# Directions for this task
State the number of lines in the records that contain "will", with no other words.

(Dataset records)

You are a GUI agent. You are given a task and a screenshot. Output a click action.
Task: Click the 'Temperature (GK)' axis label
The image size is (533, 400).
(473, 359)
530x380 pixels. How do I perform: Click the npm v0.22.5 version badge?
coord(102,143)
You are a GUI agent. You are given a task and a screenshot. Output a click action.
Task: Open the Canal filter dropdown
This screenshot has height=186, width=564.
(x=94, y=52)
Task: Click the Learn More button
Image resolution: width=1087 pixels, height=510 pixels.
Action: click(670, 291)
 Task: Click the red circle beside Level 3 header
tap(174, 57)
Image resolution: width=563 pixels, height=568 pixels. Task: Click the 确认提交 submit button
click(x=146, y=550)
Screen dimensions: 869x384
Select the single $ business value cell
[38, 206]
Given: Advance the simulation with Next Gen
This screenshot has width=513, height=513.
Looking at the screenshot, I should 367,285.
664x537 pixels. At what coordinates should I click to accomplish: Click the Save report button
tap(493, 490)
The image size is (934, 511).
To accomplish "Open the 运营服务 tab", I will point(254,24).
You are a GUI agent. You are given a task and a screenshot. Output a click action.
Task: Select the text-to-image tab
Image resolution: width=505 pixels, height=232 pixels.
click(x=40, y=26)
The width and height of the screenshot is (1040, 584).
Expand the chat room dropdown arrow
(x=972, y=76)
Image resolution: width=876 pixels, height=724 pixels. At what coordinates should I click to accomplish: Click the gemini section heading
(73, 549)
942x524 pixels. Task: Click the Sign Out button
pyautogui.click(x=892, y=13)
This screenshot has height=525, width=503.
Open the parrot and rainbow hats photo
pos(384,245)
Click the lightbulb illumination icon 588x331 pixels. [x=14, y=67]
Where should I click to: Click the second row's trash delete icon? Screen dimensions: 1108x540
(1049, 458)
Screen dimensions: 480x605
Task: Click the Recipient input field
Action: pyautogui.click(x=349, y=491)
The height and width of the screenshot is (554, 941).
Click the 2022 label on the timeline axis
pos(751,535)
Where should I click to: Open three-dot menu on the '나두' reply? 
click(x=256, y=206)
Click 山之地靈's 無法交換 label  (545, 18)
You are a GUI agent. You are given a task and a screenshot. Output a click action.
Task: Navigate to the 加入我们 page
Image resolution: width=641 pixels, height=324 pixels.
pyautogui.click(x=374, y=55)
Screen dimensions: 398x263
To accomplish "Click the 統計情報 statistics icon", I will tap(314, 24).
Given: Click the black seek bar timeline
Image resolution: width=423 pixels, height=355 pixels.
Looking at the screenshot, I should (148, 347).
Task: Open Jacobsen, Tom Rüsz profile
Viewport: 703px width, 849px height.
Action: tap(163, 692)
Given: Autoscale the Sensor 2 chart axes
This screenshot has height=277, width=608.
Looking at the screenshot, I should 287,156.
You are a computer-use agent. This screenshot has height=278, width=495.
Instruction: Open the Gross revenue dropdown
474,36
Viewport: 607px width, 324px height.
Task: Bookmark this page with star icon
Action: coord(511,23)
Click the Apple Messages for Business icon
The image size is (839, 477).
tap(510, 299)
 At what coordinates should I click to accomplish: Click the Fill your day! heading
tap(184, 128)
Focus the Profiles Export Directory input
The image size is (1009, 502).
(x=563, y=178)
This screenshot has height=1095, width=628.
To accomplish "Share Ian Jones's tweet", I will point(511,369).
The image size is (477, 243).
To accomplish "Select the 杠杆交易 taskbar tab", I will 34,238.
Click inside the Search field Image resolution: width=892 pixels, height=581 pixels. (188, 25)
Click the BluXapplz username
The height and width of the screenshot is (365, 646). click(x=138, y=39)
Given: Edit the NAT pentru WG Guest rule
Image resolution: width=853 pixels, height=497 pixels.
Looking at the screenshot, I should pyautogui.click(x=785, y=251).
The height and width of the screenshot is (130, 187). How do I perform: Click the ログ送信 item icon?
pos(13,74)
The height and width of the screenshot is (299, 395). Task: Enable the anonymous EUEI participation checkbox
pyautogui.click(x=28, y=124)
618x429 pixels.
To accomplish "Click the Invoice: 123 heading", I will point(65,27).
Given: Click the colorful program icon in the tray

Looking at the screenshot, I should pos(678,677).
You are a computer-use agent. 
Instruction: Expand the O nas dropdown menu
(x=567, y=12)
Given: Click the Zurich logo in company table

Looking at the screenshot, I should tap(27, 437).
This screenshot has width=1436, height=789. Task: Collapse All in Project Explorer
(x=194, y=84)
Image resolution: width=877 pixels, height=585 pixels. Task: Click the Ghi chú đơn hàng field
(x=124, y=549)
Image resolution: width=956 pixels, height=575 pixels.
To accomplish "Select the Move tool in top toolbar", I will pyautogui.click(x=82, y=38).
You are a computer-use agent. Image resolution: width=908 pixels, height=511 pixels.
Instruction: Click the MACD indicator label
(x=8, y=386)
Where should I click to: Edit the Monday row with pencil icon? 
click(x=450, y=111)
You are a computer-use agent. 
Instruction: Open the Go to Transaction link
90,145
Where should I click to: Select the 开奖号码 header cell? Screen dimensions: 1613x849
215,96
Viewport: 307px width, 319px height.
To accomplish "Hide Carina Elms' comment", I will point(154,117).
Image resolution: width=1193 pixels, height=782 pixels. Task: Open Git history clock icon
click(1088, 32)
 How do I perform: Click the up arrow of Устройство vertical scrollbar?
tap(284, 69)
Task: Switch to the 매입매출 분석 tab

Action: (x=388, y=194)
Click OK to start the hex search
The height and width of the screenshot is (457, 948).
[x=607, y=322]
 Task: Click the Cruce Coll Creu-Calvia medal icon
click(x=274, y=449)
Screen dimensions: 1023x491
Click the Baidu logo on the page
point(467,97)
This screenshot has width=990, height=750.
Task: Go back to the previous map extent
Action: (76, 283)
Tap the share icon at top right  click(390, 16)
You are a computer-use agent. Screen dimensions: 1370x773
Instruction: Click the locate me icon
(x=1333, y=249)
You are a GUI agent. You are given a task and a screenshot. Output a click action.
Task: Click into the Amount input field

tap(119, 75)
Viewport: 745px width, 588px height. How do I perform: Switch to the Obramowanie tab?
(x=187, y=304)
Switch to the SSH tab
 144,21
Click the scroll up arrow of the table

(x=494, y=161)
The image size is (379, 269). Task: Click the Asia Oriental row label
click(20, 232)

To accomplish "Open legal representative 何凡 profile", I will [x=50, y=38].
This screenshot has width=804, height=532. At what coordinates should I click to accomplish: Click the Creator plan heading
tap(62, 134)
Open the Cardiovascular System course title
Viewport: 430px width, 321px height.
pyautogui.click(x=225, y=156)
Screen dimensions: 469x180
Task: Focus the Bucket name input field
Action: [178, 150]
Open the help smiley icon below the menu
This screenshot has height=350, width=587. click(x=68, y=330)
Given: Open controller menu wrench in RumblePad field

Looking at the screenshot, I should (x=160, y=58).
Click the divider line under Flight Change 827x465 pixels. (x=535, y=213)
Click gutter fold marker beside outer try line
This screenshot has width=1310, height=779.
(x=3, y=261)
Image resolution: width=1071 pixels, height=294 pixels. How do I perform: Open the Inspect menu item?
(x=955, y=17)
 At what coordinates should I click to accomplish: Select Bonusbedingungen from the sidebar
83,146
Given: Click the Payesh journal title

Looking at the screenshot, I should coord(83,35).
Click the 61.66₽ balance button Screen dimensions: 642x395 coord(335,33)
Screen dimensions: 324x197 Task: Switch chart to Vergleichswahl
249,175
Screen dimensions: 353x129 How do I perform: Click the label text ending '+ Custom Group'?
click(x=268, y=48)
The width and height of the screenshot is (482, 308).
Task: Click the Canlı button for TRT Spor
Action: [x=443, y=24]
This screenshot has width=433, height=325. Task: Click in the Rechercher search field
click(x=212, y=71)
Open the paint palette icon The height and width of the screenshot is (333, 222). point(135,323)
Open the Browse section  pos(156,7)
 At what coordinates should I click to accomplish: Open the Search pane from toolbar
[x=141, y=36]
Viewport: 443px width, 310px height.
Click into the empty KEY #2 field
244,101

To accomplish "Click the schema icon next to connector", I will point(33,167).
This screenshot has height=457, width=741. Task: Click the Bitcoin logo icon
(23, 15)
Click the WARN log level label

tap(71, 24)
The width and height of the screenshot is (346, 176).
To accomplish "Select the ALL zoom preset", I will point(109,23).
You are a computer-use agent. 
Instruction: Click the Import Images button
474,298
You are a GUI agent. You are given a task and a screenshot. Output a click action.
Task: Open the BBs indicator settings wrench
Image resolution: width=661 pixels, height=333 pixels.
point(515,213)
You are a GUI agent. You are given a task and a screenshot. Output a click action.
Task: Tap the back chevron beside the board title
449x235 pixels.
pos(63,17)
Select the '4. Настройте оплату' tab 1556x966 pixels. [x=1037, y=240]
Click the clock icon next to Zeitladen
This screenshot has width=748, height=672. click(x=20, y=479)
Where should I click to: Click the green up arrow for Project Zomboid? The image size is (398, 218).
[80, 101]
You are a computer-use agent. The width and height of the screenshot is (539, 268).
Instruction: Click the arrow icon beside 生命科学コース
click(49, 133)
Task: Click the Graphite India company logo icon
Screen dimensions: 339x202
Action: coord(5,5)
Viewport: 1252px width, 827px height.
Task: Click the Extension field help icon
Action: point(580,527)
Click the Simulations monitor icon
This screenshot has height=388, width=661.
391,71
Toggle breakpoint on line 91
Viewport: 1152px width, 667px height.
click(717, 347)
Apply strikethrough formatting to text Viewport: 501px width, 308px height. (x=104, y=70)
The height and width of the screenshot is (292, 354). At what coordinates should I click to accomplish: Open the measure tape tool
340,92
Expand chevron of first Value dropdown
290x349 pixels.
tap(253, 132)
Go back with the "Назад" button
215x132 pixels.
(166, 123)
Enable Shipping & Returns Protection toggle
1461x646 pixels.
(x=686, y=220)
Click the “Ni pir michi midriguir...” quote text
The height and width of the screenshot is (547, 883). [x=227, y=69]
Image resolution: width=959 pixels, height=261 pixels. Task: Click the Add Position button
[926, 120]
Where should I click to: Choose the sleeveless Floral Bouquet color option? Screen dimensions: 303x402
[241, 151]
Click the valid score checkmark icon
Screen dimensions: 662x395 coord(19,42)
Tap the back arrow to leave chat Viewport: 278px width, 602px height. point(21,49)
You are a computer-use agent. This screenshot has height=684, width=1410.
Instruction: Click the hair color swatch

# Result for this exercise
10